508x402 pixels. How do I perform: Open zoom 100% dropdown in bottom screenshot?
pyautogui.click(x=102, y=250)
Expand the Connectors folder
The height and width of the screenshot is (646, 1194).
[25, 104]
——
## What to produce
Rewrite all of the records above, swapping "dropdown" for "menu" and leaving everything else unchanged.

## Solved problem
508x402 pixels. How do I perform: Open zoom 100% menu in bottom screenshot?
pyautogui.click(x=102, y=250)
Expand the Connectors folder
The height and width of the screenshot is (646, 1194).
[25, 104]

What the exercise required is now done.